Google’s brave new friendless feed

It’s like Facebook without all those annoying “friends.” Instead of having to look at what weird things other people are interested in, like their babies, Google shows me the weird things I’m interested in, like Legend of Zelda and Elon Musk.

This is a fundamental shift in content consumption from curation based on our explicit choices to curation based on our implicit preferences mined from past behavior. It could unlock our niche fascinations without us ever having to pledge allegiance to them.

Today Google officially launched “feed” in its mainĀ iOS and Android apps. Finally, technology has evolved to bring us personalized news without a social graph or personality quiz. Instead, Google combines the most important news stories of the day with ones about topics you’ve previously searched. That last part will strike some as a creepy misappropriation of sensitive data. But once people start scrolling, they might find those recycled insights quite delightful.

A genius solution to the problem that killed Google Plus

You don’t friend anyone, so there’s none of the filter-bubble echosphere problem of Facebook. You don’t manually follow publishers, so you don’t have to plant flags at a particular end of the political spectrum like on Twitter. And you don’t “Like” content, so there’s no pressure to support something out of guilt, pity or social obligation.

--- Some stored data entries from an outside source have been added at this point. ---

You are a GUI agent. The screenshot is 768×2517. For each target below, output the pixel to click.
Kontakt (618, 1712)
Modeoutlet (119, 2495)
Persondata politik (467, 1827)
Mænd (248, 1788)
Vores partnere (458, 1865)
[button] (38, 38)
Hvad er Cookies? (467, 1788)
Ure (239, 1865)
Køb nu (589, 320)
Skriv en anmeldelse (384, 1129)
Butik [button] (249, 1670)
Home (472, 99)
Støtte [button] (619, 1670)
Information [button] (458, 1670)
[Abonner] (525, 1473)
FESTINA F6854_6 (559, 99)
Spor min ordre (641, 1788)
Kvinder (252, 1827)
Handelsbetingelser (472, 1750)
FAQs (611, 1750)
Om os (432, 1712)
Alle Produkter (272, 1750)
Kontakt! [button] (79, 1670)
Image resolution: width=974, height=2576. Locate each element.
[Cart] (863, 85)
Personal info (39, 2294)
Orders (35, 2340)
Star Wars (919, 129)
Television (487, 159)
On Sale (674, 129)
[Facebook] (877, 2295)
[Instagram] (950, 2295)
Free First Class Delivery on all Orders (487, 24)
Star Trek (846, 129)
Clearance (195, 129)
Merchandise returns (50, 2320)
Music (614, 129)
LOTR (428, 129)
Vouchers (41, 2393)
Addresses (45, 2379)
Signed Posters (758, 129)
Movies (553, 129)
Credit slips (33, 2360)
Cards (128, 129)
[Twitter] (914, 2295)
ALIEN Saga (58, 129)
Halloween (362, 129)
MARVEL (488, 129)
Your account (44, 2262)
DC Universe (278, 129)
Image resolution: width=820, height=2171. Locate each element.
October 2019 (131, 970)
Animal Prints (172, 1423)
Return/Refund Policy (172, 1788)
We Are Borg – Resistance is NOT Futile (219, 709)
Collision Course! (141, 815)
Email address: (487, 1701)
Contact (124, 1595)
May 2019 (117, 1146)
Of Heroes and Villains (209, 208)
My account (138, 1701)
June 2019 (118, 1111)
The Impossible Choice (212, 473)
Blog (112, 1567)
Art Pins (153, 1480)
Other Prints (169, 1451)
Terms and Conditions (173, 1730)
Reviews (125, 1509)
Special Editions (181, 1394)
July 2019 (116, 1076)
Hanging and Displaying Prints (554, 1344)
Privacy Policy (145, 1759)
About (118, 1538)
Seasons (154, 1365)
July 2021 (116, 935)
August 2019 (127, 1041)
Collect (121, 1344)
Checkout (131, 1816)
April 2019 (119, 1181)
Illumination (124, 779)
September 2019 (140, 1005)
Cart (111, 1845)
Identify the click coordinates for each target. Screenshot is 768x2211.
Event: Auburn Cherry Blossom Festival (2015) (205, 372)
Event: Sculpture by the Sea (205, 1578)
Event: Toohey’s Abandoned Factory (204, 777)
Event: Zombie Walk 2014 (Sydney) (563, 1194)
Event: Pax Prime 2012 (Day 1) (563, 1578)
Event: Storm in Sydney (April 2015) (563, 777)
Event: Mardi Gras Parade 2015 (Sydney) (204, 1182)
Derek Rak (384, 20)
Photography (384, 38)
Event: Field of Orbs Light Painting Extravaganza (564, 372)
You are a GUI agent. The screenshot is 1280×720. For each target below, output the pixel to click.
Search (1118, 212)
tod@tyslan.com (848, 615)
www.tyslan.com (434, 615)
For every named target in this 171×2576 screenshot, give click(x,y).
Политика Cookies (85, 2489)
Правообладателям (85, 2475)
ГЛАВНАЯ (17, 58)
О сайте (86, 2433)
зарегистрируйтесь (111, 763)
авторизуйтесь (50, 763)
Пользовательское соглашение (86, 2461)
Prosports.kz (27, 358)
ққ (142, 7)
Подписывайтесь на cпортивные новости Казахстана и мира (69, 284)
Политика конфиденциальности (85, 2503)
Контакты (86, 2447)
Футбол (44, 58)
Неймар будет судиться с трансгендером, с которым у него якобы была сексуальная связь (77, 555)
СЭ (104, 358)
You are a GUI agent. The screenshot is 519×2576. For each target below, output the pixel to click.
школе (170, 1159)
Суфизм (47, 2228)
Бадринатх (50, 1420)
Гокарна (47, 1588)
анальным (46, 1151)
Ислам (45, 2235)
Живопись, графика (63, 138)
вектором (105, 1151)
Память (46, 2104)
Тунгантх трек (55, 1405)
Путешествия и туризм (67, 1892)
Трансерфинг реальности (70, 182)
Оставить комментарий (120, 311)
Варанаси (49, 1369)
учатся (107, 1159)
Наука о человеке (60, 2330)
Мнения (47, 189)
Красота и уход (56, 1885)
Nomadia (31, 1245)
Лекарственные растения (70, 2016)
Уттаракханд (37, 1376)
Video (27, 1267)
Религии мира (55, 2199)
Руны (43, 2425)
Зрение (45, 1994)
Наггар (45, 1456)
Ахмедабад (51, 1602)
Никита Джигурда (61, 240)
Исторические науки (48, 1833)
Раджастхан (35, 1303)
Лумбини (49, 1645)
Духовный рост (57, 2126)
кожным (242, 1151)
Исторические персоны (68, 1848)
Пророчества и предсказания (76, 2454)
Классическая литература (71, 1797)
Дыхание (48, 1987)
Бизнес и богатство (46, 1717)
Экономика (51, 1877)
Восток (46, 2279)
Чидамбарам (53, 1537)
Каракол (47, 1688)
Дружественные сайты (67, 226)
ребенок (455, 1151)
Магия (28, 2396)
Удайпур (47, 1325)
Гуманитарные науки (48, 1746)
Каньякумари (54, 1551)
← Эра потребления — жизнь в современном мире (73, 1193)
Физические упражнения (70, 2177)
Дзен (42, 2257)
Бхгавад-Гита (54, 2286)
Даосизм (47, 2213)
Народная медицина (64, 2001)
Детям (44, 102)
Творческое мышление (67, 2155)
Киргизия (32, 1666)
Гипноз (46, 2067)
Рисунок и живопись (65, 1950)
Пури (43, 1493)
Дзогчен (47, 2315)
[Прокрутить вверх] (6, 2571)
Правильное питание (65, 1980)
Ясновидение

The Google feed (lowercase?) instead looks at what’s popular around your town and the world, tying you closer to your community. Controversial news topics show a sliding carousel of different sources to widen your perspective. And Google understands that your interests wax and wane over time, so if you stop searching for something the algorithm allows that topic to atrophy in your feed.

The lack of your friends’ endorsements for links means you’re never persuaded to click something you didn’t think you cared about. Perhaps that trades the filter bubbles of a few friends for a solo filter condom. But we already have so many sources of spontaneous social content discovery. After testing since December, the launch of Google’s single-player feed adds something different to our mix of apps.

Instead of spotlighting its core incompetency in social, Google leverages its core competency knowing everything you do online thanks to its ownership of search, email, calendar, maps, YouTube and the Android operating system. The Google Now brand is being retired, and its utilitarian alerts about traffic and appointments relegated to a secondary tab in the Google app. But the underlying technology that pulled data from your Google app ecosystem had been wisely repurposed as signals about the news and entertainment you desire.

Google purposefully built a ghost town

The Google feed’s greatest flaw is its lack of depth. Facebook brags that it chooses just the best 200 stories from around 3,500 it could show you each day. That’s in part because it’s had years to learn what you Like. After a few vertical swipes, Google has a tough time correlating your searches with current news, and the feed’s relevance starts to plummet. But at least the Google app seems cognizant of its shallow content pool, deterring further browsing past the first 10 links by forcing you to tap a “more stories” button instead of infinitely scrolling.

All in all, this feed is a genius solution to the problem that killed Google Plus: No friends. Rather than create a copycat feed that depended on them and fell short in their absence, Google purposefully built a ghost town that treats their omission as a feature, not a bug.